Believed to be the world's most trafficked animal, pangolins are only found in the wild in Asia and Africa, but their numbers are plummeting under pressure from poaching.
Asian pangolins once met the strong demand in East Asian countries such as China and Vietnam, where the animal's scales are used in traditional concoctions.
But Africa became the major source for the trade from 2013, according to the UN's drugs and crime office UNODC, in a shift likely prompted by falling pangolin numbers in Asia.
Prime target
Countries such as Liberia, as well as Nigeria, Cameroon and Guinea, are all origin markets.
Phillip Tem Dia, who works for Flora and Fauna International, a non-governmental organisation in Liberia, said pangolin killings "really, really increased" since the start of the scales trade.
Liberia is a prime target for traffickers. Over 40 percent of the country is covered in rainforest and governance is weak.
It is also still recovering from brutal civil wars from 1989 to 2003, and the 2014-16 Ebola crisis.
With conservationists sounding the alarm, Liberia's government has banned the hunting and sale of pangolins.
But it is battling a generations-old tradition of its impoverished citizens consuming the animal.
Patchy data hampers conservation efforts too. Pangolins are solitary and reclusive, and their number in the wild remains a mystery.
"There are huge gaps in our understanding," said Rebecca Drury, FFI head of wildlife trade.

━━━

◆ **Work required**:
Reproduce the stretch of the pangolin trade passage from "Asian pangolins once" through "the scales trade.", copying it word for word.

◆ **Given data**:
━━━

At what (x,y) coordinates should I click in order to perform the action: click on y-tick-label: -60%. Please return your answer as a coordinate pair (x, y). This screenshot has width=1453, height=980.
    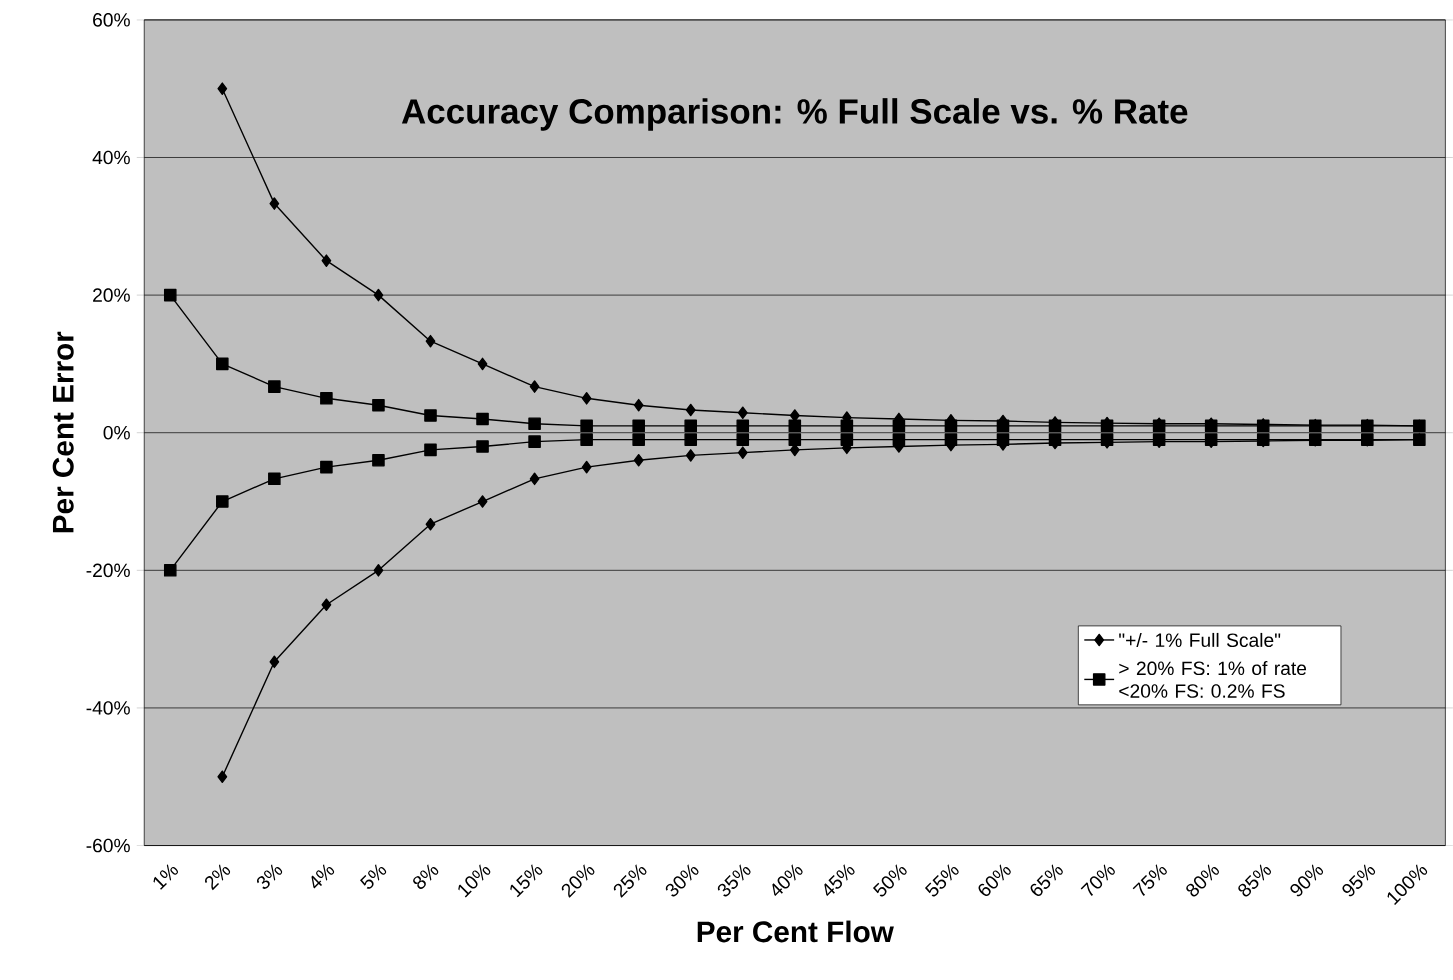
    Looking at the image, I should click on (108, 846).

━━━

◆ **Exercise output**:
Asian pangolins once met the strong demand in East Asian countries such as China and Vietnam, where the animal's scales are used in traditional concoctions.
But Africa became the major source for the trade from 2013, according to the UN's drugs and crime office UNODC, in a shift likely prompted by falling pangolin numbers in Asia.
Prime target
Countries such as Liberia, as well as Nigeria, Cameroon and Guinea, are all origin markets.
Phillip Tem Dia, who works for Flora and Fauna International, a non-governmental organisation in Liberia, said pangolin killings "really, really increased" since the start of the scales trade.